TUGAS YANG DIKERJAKAN:
(1) Tentukan apakah setiap pernyataan berikut sesuai dengan teks bacaan. Jawab ya atau tidak, lalu kutip persis kata-kata penentunya dari teks bacaan.
(a) Ilmu pengetahuan alamiah dan sosial disebut netral.
(b) Kedudukan kitab suci dalam agama disebut bersifat relatif.
(c) Makalah ini membahas integrasi ilmu-ilmu keislaman dan sains modern di abad ke-19.
(2) Tuliskan kembali tanpa perubahan bagian teks bacaan yang dibuka dengan kata-kata "II. Rumusan Masalah" dan ditutup dengan "UIN di Indonesia?".
(3) Jawab pertanyaan berikut berdasarkan teks bacaan.
(a) Pada sikap apa agama Islam berakar tunjang?
(b) Oleh siapa nilai ilmu pengetahuan diberikan?
(c) Transformasi lembaga apa menjadi UIN yang dipersoalkan dalam rumusan masalah?

TEKS BACAAN:
□ □ □ □ □ □ □

Oleh Drs. H. Mutawalli, M.Pd.I
I. Pendahuluan
Agama Islam
berakar tunjang pada sikap percaya yang sungguh-sungguh atau tulus
(iman). Meskipun mungkin pendekatan empiris dapat dilakukan, untuk
menguji kebenaran suatu nilai keagamaan, tetapi dasar kebenaran suatu
nilai keagamaan terutama terletak dalam verifikasi empiris, melainkan
dalam percaya kepada pemberitaan dari atas (wahyu). Karena itu kedudukan
sebuah kitab suci dalam agama adalah mutlak. Sebab itu dalam spektrum
bidang kognitif manusia, agama menempati ujung yang berlawanan dengan
pengetahuan alam. Ilmu pengetahuan, baik yang alamiah maupun yang sosial
adalah netral. Artinya tidak mengandung nilai kebaikan atau kejahatan
pada dirinya sendiri. Nilainya diberikan oleh manusia yang memilikinya
atau menguasainya. Dalam makalah ini akan dibahas tentang integrasi
ilmu-ilmu keislaman dan sains modern di abad ke-21.
II. Rumusan Masalah
A. Bagaimana paradigma integrasi ilmu agama dan sains serta upaya islamisasi ilmu pengetahuan?
B. Bagaimana transformasi IAIN menjadi UIN di Indonesia?

□ □ □ □ □ □ □

SEGMEN DATA:
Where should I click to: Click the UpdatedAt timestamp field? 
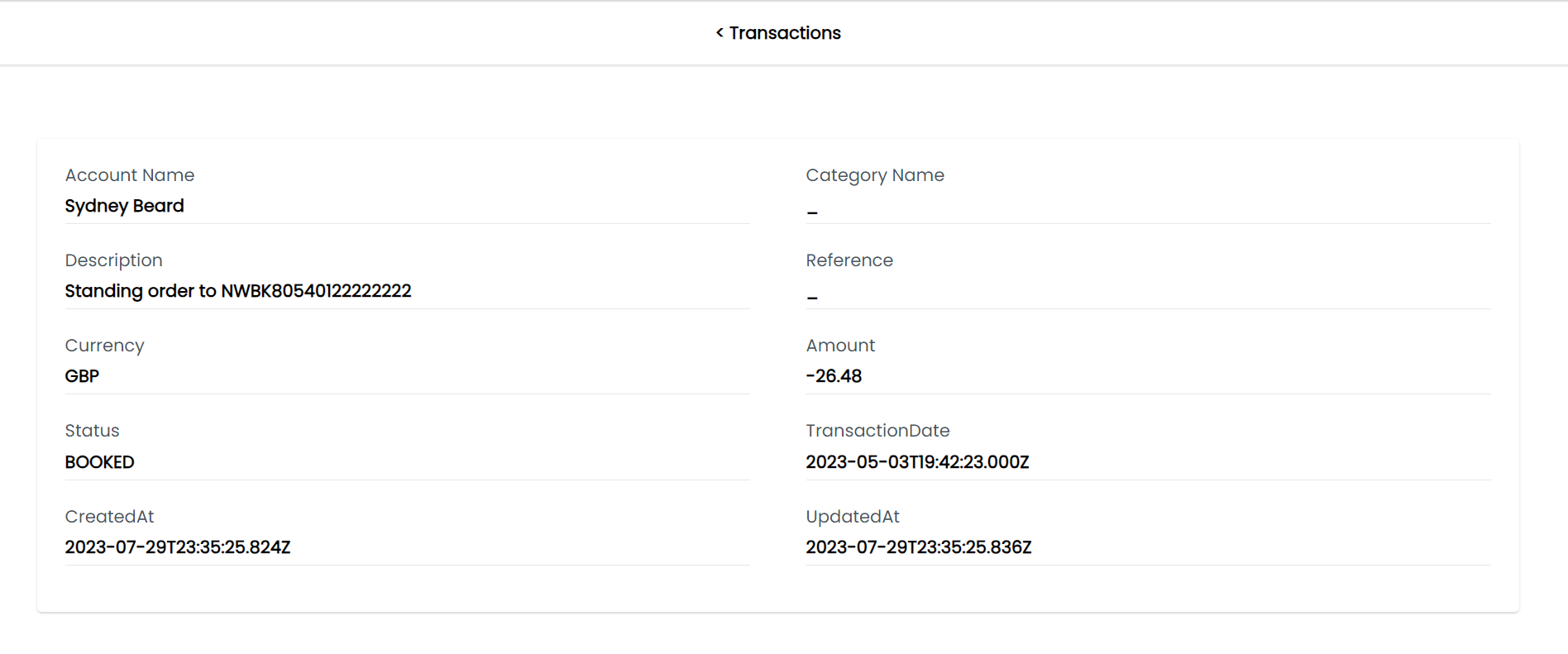tap(919, 547)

□ □ □ □ □ □ □

HASIL YANG DIHARAPKAN:
(1)
(a) Ya: "Ilmu pengetahuan, baik yang alamiah maupun yang sosial adalah netral."
(b) Tidak: "Karena itu kedudukan sebuah kitab suci dalam agama adalah mutlak."
(c) Tidak: "Dalam makalah ini akan dibahas tentang integrasi ilmu-ilmu keislaman dan sains modern di abad ke-21."

(2)
II. Rumusan Masalah
A. Bagaimana paradigma integrasi ilmu agama dan sains serta upaya islamisasi ilmu pengetahuan?
B. Bagaimana transformasi IAIN menjadi UIN di Indonesia?

(3)
(a) Pada sikap percaya yang sungguh-sungguh atau tulus (iman).
(b) Oleh manusia yang memilikinya atau menguasainya.
(c) Transformasi IAIN menjadi UIN di Indonesia.